* [PROMPT]: Bring together every line in the data that includes "will".

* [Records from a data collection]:
━━━━━━━━━━━━━━━━━━━━━━━━━━━━━━

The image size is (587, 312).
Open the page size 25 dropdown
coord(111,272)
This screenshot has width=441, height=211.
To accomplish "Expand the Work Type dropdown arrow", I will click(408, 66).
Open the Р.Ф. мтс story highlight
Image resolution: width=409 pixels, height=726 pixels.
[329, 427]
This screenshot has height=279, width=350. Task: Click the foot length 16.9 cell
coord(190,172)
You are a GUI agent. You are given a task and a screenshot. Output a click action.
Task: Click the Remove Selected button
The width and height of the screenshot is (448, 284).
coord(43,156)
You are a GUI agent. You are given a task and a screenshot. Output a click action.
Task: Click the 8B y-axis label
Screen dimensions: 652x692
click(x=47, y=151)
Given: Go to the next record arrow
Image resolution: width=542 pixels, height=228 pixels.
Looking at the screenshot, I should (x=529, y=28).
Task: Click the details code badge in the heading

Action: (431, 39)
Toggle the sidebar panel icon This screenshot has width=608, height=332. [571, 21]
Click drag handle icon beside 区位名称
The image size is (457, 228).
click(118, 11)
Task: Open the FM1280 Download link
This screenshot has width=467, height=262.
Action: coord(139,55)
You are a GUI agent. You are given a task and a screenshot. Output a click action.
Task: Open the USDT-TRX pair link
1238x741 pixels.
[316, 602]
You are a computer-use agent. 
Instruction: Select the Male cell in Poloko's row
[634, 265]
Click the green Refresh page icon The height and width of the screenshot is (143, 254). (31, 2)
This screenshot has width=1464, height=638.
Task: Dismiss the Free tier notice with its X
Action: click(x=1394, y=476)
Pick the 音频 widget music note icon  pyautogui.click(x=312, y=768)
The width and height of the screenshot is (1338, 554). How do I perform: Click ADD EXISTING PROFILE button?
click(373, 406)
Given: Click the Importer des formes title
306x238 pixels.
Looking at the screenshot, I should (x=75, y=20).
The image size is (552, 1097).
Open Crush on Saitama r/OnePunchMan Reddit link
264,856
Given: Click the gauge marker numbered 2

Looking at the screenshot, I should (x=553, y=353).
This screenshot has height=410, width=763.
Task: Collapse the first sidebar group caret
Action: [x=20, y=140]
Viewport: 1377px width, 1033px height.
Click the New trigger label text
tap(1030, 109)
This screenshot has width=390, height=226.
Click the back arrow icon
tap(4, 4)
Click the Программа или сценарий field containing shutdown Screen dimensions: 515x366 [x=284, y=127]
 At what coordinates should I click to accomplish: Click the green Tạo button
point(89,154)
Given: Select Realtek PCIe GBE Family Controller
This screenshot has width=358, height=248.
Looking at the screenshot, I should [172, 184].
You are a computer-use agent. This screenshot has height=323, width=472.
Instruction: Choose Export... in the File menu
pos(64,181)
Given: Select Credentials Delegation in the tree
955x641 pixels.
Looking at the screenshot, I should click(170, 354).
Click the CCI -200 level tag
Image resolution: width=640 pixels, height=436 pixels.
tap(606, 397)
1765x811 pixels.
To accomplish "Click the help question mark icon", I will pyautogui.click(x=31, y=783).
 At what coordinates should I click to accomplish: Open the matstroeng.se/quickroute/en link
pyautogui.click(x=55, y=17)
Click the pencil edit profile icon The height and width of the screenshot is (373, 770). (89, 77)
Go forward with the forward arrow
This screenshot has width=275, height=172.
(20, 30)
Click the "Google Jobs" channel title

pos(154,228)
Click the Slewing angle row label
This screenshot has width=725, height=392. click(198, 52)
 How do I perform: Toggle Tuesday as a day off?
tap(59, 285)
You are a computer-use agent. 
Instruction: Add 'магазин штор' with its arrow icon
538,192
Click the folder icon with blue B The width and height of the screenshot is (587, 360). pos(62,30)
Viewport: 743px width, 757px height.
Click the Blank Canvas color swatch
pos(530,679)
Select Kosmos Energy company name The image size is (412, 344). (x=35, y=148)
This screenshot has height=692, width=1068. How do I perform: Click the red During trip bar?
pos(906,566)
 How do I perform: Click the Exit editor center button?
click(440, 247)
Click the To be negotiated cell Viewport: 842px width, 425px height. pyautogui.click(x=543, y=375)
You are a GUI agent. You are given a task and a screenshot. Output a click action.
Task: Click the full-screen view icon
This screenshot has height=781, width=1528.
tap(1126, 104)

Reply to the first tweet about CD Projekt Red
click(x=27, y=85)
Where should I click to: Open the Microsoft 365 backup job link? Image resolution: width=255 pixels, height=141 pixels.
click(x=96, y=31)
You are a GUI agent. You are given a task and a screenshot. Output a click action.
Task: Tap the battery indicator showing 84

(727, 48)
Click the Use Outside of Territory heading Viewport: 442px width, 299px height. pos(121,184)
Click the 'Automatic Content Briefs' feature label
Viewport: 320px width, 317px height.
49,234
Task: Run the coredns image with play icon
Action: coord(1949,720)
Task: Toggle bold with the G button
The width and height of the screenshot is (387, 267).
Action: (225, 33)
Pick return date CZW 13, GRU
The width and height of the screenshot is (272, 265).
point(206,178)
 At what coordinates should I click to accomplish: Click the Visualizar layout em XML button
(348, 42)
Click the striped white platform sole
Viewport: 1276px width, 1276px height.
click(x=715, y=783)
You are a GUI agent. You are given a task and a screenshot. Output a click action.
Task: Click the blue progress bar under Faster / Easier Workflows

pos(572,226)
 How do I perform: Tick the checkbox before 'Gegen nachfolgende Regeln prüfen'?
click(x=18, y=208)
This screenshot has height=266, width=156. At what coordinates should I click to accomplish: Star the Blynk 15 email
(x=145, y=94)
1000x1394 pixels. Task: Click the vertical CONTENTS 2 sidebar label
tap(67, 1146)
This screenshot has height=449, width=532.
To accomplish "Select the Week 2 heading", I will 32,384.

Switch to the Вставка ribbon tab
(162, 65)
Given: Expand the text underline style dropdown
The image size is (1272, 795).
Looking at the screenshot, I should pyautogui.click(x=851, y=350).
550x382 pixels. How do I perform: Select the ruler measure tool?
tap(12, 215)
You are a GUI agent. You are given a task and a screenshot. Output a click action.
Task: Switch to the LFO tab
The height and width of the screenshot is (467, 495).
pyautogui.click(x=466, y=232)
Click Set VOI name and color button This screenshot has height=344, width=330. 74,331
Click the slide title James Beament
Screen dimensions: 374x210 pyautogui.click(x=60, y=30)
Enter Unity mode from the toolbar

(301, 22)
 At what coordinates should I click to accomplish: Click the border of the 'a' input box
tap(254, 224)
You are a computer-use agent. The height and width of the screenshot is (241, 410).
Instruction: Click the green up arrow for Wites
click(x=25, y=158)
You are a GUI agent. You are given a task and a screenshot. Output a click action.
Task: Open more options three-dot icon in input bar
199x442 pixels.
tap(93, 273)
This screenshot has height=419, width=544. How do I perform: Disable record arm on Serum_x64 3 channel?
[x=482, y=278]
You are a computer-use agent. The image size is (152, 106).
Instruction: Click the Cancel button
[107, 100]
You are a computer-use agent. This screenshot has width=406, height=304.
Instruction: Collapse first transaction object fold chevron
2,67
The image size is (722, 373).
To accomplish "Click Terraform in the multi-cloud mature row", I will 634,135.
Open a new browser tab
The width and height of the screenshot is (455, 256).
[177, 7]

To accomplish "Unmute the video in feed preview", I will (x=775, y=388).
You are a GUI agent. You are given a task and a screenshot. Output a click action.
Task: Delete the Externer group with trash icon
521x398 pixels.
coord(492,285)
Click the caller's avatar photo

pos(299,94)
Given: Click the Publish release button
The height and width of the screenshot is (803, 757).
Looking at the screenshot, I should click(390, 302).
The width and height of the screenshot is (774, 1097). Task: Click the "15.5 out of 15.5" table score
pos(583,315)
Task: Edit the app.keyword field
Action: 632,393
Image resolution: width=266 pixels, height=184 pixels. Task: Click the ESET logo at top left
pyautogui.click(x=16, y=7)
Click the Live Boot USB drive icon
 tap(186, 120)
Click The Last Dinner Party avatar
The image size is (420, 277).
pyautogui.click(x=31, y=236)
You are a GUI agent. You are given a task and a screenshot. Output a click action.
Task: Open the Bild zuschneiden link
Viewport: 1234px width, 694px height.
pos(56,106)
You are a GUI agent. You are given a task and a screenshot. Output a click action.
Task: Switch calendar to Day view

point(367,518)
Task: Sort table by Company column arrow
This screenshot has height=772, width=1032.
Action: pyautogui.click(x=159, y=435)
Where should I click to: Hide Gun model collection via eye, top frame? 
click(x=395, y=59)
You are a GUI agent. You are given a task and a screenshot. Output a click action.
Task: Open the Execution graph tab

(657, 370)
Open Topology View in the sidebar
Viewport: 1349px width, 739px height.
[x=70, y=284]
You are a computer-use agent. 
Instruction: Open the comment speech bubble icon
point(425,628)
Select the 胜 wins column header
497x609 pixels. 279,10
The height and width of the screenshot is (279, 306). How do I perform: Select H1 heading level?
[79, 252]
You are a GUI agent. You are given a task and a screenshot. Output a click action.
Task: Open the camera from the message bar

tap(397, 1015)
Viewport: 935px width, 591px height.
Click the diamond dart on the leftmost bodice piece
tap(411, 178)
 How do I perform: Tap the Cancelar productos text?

━━━━━━━━━━━━━━━━━━━━━━━━━━━━━━

* [WRITTEN RESPONSE]:
To accomplish "Expand the Work Type dropdown arrow", I will click(408, 66).
To accomplish "Click the help question mark icon", I will pyautogui.click(x=31, y=783).
To accomplish "Select the Week 2 heading", I will 32,384.
To accomplish "Click Terraform in the multi-cloud mature row", I will 634,135.
To accomplish "Unmute the video in feed preview", I will (x=775, y=388).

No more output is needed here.